Beone, casto per scelta, ma anche scrittore. Il Chinaski del Panino è comunque poco più che uno scribacchino da bancarella, redattore di racconti intimistici e personali neanche paragonabili al Bukowski autentico auto-inseritosi in qualcuno dei suoi racconti, al poeta e sporadicamente anche giornalista (vedasi la famigerata "Open Pussy") venerato dall'alta borghesia e coccolato da editori, professori e rettori nonostante l'irruenza e lo sposalizio con il vino buono. Il ragazzo, dunque, non riesce neanche a spianarsi la strada con la scrittura e la lettura (altra passione presto scemata), ed anzi finisce vagabondo per quei pochi scarni fogli: il padre-dittatore non approva il suo operato e lo condanna al nientismo e al vagabondaggio, prequel di un ulteriore epilogo ben più amaro e desolante dell'opera (l'attacco di Pearl Harbour, l'arruolamento degli "amici" nella marina, il pronostico di un futuro ancora più lugubre e immondo).

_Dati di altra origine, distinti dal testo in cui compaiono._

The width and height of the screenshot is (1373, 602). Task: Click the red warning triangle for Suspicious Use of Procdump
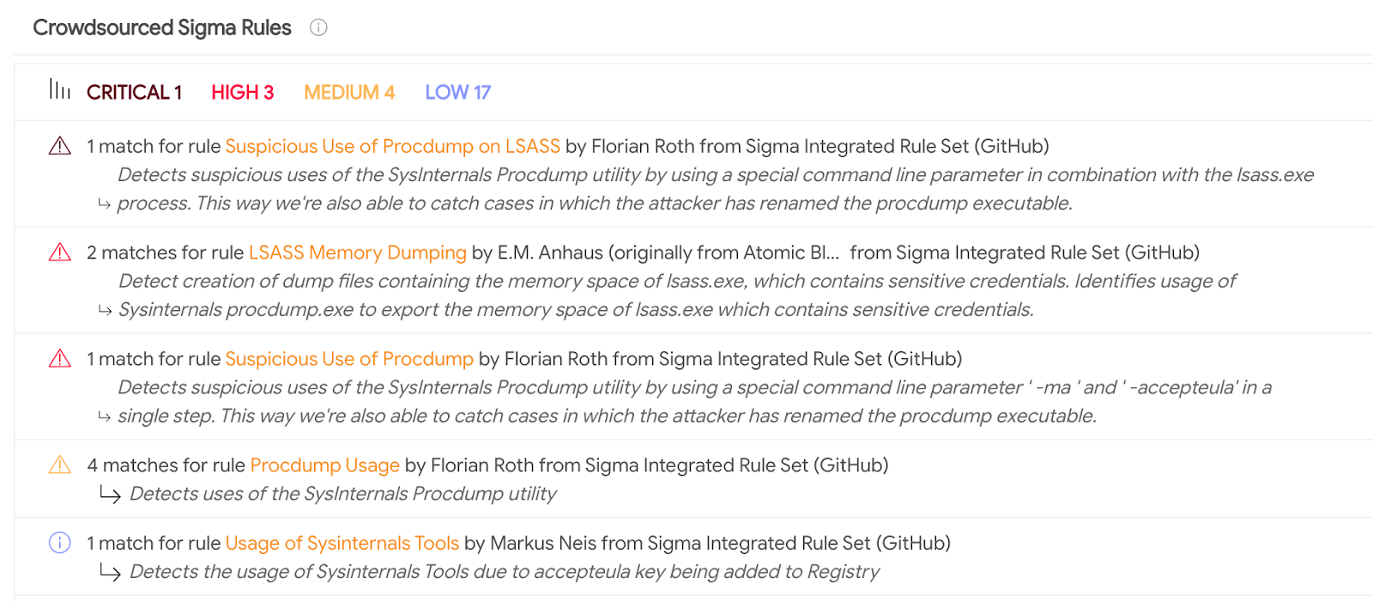[60, 358]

"Panino Al Prosciutto" non è un'opera facile da leggere, la classica storia che a molti riduttivi è quella del trittico beone-donnaiolo-hippie, il racconto che fra una crudezza e l'altra riesce a strapparci comunque qualche sorrisino malizioso. E' invece la dimostrazione che menefreghismo, anarchia, nichilismo, anticonformismo non sono facce della stessa medaglia, quella della pura espressione umana esacerbata di tutti i vizi privati della loro componente negativa e compromettente, ma che al contrario possono sfociare - come tutte le altre scelte morali, filosofiche ed etiche (o antietiche) disponibili ad essere scelte dal singolo - in una condizione di infelicità, inutilità e sconforto. In poche parole, anche la scelta più libertaria e scabrosa possibile, preferibilmente consapevole, può non dare i risultati sperati, sia negativi che positivi. Chinaski è allora il deluso per eccellenza, colui che persino nella negatività più totale non ha trovato il tassello mancante del suo puzzle esistenziale.